=== SOURCE ===
Divine Sealing is an unlicensed shoot-’em-up with hentai cut scenes. The story is deeply told, with girls explaining how they are undressed with force by some demon. The gameplay is like a scrolling Galaxian, with many weak enemies coming in lines. After killing enough of them, your weapon upgrades to shoot backwards, as there are no power ups to help you. The graphics look like something from the Entertainment System, except the sprites are bigger here. Simply put, Divine Sealing is utter tosh not worth your time unless you are really an hardcore collector or perhaps a hentai fan. Somehow, I just know there is better hentai available out there, so if I buy this crap someday I will do it ONLY because I am a hardcore collector and nothing else!

Duke Nukem 3D

A forum favourite. In some fishy way, TecToy (Sega’s distributor in Brazil) got a license from GT Interactive Software to publish this game in 1998. GT were the current owners of the Duke, but apparently 3D Realms didn’t approve the Mega Drive version. I tried to ask about it at their forum, but the thread was deleted quickly, twice, so I guess they aren’t overly positive about this legendary Mega Drive rarity. The game itself is considered a technical achievement for a console that can’t handle polygons, but that doesn’t in any way save the execution from being horrible. The brutal difficulty doesn’t make it better, even if you can save anytime. When much of it comes from the graphics and gameplay, this game fits better with the title Duke Pukem. If you want to play FPS on your Mega Drive, try Zero Tolerance. If you want to play Duke Nukem 3D in its true form, get the PC version. And if you want to waste your money, send them to me, that will make my purchase worthwhile.

Eliminate Down

Some people love this game, but I have a hard time seeing its excellence. It is a traditional side-scrolling shmup in the same vein as Thunder Force III and IV. You have three weapons you can change between anytime, and they have three levels which are upgraded via taking five power ups. It is therefore not special at all, and the audio/visual presentation is generally average. One positive aspect about Eliminate Down is, if you see it that way, its frustrating difficulty which is on the same level as UndeadLine. Other than that, I see no reason to pick this one up before Thunder Force IV, which is far superior in all other aspects and many times more worth its very low price. Eliminate Down, however, went for around $300 on eBay once. That is an insane sum, and my price was far below it. Make sure yours is too, if you just must have all rare Japanese only shmups for the Mega Drive.

Gleylancer

A very special shoot-’em-up, released by Masaya in 1992, only in Japan and Korea. Bits and pieces of the game has led it to have a maybe not fully deserved cult status. The manga cut scenes are cinematic, the music makes your head bang, and the weapon system has some nice customization and variety, yes. That is really enough for me to love the game. But it doesn’t take away the very bland graphics of the levels (except for the parallax scrolling of the first two) and the lame bosses. So Gleylancer is really a mixed bag. If you are out for some blazing firing of this genre, there are cheaper and easier to find alternatives. Go for Gleylancer when you have some money in your wallet, and your shmup library is thirsting for something special, but be ready to search well for it.
=== GIVEN ENTRIES ===
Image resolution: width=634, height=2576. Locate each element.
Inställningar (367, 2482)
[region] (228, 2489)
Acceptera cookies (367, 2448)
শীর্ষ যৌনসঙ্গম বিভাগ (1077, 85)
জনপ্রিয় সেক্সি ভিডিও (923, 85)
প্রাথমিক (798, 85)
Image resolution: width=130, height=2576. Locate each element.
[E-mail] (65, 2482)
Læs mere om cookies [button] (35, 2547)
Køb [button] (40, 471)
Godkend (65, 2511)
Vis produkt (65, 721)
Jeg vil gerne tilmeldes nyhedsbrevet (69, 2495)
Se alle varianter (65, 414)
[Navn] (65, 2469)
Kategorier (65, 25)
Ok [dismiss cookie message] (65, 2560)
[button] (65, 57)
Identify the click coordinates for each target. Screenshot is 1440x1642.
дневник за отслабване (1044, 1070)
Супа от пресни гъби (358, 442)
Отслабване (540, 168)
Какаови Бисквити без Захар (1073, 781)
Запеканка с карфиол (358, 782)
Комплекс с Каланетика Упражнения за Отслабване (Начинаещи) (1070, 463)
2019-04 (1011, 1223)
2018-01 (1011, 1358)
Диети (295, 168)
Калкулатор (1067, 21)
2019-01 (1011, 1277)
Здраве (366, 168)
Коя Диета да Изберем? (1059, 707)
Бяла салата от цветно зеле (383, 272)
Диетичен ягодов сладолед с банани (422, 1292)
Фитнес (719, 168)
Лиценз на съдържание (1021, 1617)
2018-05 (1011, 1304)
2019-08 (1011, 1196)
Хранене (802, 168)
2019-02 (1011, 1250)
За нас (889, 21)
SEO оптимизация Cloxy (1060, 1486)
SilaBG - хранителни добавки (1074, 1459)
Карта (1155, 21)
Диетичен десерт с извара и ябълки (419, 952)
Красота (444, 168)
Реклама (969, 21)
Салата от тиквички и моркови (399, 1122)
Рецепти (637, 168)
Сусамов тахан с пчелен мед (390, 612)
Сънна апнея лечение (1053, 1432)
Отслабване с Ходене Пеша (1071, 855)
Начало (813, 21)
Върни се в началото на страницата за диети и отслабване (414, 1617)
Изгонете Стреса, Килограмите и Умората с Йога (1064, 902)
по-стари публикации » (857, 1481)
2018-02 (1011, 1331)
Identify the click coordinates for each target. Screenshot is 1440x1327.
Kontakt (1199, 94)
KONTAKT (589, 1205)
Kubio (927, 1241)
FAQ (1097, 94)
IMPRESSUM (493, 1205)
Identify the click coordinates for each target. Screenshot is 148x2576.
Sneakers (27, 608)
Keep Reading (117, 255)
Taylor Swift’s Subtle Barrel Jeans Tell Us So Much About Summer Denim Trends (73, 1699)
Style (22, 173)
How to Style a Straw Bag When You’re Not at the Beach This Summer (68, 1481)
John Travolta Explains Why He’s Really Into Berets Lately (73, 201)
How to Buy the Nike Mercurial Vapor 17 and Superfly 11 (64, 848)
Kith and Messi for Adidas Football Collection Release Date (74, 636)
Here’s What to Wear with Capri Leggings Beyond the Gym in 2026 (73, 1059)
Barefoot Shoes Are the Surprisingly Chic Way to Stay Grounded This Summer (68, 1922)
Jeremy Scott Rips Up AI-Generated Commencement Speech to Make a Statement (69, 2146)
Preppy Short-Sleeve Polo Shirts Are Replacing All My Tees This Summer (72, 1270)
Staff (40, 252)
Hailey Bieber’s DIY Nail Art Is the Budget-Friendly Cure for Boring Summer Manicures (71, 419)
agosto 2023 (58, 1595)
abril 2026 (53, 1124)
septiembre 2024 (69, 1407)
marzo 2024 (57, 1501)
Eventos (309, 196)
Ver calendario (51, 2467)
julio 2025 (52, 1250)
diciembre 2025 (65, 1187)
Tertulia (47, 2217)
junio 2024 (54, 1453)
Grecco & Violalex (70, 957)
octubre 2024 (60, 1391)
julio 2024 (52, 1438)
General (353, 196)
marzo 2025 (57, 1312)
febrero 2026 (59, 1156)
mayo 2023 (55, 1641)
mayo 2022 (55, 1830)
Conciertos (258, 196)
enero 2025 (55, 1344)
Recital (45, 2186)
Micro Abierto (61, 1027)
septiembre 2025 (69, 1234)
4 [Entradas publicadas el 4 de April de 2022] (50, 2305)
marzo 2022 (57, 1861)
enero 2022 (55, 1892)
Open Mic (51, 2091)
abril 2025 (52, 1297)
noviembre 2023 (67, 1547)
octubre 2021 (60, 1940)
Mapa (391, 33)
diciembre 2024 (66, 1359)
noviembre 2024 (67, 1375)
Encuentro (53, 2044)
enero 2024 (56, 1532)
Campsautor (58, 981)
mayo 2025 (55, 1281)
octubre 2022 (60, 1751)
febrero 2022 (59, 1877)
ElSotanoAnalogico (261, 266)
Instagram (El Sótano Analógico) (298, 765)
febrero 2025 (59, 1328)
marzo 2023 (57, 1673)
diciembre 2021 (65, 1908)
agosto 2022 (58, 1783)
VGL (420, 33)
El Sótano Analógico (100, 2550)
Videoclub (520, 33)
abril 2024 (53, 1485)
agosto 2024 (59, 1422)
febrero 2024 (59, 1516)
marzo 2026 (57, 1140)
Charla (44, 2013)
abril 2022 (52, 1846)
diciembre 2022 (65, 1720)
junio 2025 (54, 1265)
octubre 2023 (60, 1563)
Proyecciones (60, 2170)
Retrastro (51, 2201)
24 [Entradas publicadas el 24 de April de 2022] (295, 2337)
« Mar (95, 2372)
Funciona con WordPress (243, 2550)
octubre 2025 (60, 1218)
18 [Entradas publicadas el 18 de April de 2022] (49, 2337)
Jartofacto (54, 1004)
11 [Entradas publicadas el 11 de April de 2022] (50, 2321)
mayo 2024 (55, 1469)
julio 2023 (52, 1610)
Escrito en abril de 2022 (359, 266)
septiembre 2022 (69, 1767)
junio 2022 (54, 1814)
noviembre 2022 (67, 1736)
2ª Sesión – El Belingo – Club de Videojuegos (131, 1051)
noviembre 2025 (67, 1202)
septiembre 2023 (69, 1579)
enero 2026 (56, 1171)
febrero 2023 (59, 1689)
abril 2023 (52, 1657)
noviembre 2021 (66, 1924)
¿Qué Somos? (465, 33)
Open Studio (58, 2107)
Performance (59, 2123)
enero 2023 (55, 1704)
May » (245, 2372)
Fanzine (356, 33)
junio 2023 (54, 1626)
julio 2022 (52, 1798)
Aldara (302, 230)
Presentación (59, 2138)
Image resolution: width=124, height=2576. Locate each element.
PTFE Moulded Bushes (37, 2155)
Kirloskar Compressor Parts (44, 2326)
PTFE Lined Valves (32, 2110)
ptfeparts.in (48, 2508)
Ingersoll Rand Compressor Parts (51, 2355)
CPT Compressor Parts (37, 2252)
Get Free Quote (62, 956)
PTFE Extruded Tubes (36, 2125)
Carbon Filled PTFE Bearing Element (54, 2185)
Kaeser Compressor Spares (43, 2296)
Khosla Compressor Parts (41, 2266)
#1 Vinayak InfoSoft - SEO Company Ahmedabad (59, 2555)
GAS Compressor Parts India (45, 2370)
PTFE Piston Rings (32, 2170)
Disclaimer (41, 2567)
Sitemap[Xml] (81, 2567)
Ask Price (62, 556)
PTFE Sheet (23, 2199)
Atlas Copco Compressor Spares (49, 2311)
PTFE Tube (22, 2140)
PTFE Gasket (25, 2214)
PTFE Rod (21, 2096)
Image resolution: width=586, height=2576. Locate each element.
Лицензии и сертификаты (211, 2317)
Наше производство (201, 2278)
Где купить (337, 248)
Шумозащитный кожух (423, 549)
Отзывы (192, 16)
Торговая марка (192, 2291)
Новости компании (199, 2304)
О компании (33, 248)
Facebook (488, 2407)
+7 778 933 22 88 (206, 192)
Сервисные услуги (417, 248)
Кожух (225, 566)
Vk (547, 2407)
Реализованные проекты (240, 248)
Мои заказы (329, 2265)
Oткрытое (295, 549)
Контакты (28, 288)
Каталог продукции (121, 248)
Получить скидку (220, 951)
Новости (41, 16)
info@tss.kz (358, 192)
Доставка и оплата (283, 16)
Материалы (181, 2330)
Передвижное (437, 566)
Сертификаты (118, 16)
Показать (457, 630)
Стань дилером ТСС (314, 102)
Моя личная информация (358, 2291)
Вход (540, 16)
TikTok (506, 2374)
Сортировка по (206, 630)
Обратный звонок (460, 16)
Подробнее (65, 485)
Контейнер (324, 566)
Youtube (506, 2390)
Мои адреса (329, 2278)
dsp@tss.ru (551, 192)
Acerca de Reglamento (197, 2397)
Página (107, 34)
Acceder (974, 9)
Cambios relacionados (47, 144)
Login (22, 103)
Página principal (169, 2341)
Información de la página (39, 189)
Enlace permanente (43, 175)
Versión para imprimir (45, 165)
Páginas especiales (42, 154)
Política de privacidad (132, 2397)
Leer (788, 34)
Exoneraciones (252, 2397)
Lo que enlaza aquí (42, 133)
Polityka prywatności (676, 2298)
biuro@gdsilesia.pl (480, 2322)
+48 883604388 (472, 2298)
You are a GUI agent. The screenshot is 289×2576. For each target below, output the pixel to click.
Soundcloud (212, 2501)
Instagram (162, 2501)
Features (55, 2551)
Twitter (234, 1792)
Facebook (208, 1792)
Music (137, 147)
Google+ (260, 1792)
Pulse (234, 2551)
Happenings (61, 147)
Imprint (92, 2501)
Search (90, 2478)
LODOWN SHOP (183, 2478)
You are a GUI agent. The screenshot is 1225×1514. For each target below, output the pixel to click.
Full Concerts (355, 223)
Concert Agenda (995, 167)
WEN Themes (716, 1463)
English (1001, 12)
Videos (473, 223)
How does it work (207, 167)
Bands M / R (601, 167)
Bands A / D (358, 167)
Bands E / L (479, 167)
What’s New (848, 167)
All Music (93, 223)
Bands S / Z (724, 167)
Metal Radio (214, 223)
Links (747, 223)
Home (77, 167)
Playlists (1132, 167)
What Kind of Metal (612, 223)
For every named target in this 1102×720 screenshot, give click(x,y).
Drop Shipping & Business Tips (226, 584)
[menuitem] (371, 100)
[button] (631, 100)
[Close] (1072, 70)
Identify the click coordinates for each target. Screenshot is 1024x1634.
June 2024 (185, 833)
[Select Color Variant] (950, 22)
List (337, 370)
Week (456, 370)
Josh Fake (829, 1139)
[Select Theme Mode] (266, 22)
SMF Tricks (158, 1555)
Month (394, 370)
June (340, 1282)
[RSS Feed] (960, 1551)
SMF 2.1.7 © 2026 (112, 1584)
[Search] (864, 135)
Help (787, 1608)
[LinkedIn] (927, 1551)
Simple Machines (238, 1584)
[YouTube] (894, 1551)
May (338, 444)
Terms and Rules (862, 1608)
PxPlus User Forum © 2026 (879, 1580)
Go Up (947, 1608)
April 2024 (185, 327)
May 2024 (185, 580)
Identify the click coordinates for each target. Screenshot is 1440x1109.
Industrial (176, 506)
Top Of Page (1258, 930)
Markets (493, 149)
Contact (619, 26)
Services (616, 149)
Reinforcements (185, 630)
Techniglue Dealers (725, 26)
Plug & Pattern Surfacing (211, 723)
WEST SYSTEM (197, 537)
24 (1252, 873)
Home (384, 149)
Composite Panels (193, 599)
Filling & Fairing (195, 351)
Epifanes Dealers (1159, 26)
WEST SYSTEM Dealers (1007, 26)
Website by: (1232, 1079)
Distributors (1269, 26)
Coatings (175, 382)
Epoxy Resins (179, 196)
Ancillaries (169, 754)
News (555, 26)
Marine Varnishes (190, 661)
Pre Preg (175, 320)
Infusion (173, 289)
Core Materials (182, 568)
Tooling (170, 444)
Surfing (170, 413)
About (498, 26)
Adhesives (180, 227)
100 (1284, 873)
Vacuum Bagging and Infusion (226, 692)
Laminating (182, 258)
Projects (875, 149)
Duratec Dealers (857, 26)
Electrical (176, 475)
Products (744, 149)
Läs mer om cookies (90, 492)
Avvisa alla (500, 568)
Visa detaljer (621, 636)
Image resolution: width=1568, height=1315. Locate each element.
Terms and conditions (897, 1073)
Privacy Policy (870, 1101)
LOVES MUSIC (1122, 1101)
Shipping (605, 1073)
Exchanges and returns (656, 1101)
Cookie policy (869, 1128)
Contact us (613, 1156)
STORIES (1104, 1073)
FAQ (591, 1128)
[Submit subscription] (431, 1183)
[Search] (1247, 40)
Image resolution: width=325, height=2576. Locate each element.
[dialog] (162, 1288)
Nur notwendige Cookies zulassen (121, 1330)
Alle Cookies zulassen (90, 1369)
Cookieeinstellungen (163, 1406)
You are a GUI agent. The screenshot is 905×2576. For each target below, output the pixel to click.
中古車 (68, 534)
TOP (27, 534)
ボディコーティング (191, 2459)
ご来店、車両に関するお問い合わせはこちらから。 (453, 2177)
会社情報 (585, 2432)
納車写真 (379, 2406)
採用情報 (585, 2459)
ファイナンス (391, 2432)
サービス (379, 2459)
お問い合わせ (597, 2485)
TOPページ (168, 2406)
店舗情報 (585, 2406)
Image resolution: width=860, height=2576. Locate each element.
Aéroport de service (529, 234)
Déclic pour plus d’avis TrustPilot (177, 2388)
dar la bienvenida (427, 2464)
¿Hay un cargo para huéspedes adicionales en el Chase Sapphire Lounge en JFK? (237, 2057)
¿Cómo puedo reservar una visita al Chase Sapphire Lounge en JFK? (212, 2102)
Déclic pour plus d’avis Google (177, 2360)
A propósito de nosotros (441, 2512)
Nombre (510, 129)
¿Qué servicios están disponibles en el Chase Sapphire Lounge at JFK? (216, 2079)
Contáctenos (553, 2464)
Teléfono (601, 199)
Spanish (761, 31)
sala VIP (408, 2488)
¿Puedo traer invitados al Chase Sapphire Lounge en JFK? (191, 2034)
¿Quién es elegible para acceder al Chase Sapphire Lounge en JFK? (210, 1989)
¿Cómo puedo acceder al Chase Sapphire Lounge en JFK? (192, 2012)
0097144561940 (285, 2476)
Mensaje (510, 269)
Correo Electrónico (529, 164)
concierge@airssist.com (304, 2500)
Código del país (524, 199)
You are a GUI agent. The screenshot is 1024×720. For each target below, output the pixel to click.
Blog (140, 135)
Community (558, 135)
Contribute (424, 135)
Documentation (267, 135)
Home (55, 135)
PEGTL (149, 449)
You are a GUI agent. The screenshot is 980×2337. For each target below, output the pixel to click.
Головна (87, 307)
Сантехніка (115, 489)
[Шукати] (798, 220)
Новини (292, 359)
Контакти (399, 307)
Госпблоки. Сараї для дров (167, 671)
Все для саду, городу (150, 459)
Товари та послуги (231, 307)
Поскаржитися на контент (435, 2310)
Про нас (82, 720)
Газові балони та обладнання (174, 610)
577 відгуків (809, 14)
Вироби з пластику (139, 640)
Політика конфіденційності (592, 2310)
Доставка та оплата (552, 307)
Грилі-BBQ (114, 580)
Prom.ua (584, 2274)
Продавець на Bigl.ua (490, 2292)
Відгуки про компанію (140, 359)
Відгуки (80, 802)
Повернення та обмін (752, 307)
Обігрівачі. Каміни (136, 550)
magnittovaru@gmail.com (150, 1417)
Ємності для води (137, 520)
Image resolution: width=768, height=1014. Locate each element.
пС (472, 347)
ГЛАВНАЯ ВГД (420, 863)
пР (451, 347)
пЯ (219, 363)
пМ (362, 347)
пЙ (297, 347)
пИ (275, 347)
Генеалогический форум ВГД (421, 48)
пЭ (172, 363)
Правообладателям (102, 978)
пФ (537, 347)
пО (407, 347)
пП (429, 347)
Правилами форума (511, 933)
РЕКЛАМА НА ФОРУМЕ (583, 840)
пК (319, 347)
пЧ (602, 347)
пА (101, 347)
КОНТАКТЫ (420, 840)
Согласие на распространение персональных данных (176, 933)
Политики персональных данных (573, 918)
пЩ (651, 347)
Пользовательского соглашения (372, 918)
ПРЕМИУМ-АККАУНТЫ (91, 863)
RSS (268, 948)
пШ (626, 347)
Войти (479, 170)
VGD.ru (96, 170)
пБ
===
### PROBLEMS AND TASKS
1 - Using the Mega Drive game reviews, decide whether each statement agrees with the text: (a) Masaya released Gleylancer in 1992. (b) Divine Sealing gives the player power ups. (c) Eliminate Down once sold for around $300 on eBay. For each, answer yes or no and quote the deciding words.
2 - Reproduce the portion of the Mega Drive game reviews between "Divine Sealing is an" and "and nothing else!", inclusive.
3 - Write the next part of the Mega Drive game reviews, beginning after the last sentence shown.

### RESULTS OF THE EXERCISE
1 -
(a) Yes: "released by Masaya in 1992, only in Japan and Korea"
(b) No: "as there are no power ups to help you"
(c) Yes: "Eliminate Down, however, went for around $300 on eBay once"

2 -
Divine Sealing is an unlicensed shoot-’em-up with hentai cut scenes. The story is deeply told, with girls explaining how they are undressed with force by some demon. The gameplay is like a scrolling Galaxian, with many weak enemies coming in lines. After killing enough of them, your weapon upgrades to shoot backwards, as there are no power ups to help you. The graphics look like something from the Entertainment System, except the sprites are bigger here. Simply put, Divine Sealing is utter tosh not worth your time unless you are really an hardcore collector or perhaps a hentai fan. Somehow, I just know there is better hentai available out there, so if I buy this crap someday I will do it ONLY because I am a hardcore collector and nothing else!

3 -
Magic Girl

Like Divine Sealing, another unlicensed shoot-’em-up. This one is of the cutesy style like Keio Flying Squadron and Panorama Cotton, and does not contain hentai. The gameplay is pretty simple and feels 8-bit, with the same swarming enemies and bullet hell over and over again. You have your bombs and your shields, but that won’t stop you from closing down your emulator. Emulator? Yes, because the game is very tough to find. And if you find it, you will probably pay several hundreds of dorrals for it, as people know this is a rarity. I would skip this and get Panorama Cotton and Keio Flying Squadron instead.

Mega Man: The Wily Wars

Finally a game where it feels like Capcom cared for the Sega players. Mega Man: The Wily Wars is a remake of the three first Entertainment System classics and also including an all new and exclusive mini-game called Wily’s Tower. Wily’s Tower consists of three levels with three quite ordinary (for Mega Man) bosses and a final level where you confront Wily a last time. In it, you can combine some of all the weapons and items you had in the three previous games. I enjoy the brief updates of the graphics and the sound, others don’t. Instead of passwords, there are three game save files instead. The game was released only in Europe and Japan. It isn’t optimized for 50 Hz, so music and gameplay takes a hit, but with a 60 Hz switch the problem is gone. For Euros, this is (together with Alien Soldier) perhaps the rarest and most expensive game you cannot find cheap in another region. It is without doubt worth its money.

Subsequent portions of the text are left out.